[Excerpted text]
(begin)

13.21 Euro. If at any time that a Loan (or Letter of Credit) denominated in an Alternative Currency is outstanding and the relevant Alternative Currency is fully replaced by the Euro as the lawful currency of the country that issued such Alternative Currency (the “Issuing Country”) so that all payments are to be made in the Issuing Country in Euro and not in the Alternative Currency previously the lawful currency of such country, then such Loan denominated in such Alternative Currency shall be automatically converted into a Loan denominated in Euro in a principal amount equal to the amount of Euro into which the principal amount of such Alternative Currency denominated Loan would be converted pursuant to law and thereafter no further Loans will be available in such Alternative Currency.

(end)

[Supplied data]
(begin)

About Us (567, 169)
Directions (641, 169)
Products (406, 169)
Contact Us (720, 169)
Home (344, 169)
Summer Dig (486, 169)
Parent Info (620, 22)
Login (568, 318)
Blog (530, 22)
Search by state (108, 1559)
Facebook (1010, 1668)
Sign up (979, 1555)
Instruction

(end)

[Set task 1]
Revise the Euro clause, beginning at the words "13.21 Euro. If" and stopping after "such Alternative Currency.", with "Issuing Country" changed to "Originating Country" throughout.
[Set task 2]
Arrange the rows as a JSON list of strings, one per line and omitting blank lines, beginning at the row line that has "Contact Us (720, 169)" and stopping after the final row.
The excerpted text and the rows have no connection to each other.

[Full response 1]
13.21 Euro. If at any time that a Loan (or Letter of Credit) denominated in an Alternative Currency is outstanding and the relevant Alternative Currency is fully replaced by the Euro as the lawful currency of the country that issued such Alternative Currency (the “Originating Country”) so that all payments are to be made in the Originating Country in Euro and not in the Alternative Currency previously the lawful currency of such country, then such Loan denominated in such Alternative Currency shall be automatically converted into a Loan denominated in Euro in a principal amount equal to the amount of Euro into which the principal amount of such Alternative Currency denominated Loan would be converted pursuant to law and thereafter no further Loans will be available in such Alternative Currency.

[Full response 2]
[
  "Contact Us (720, 169)",
  "Home (344, 169)",
  "Summer Dig (486, 169)",
  "Parent Info (620, 22)",
  "Login (568, 318)",
  "Blog (530, 22)",
  "Search by state (108, 1559)",
  "Facebook (1010, 1668)",
  "Sign up (979, 1555)",
  "Instruction"
]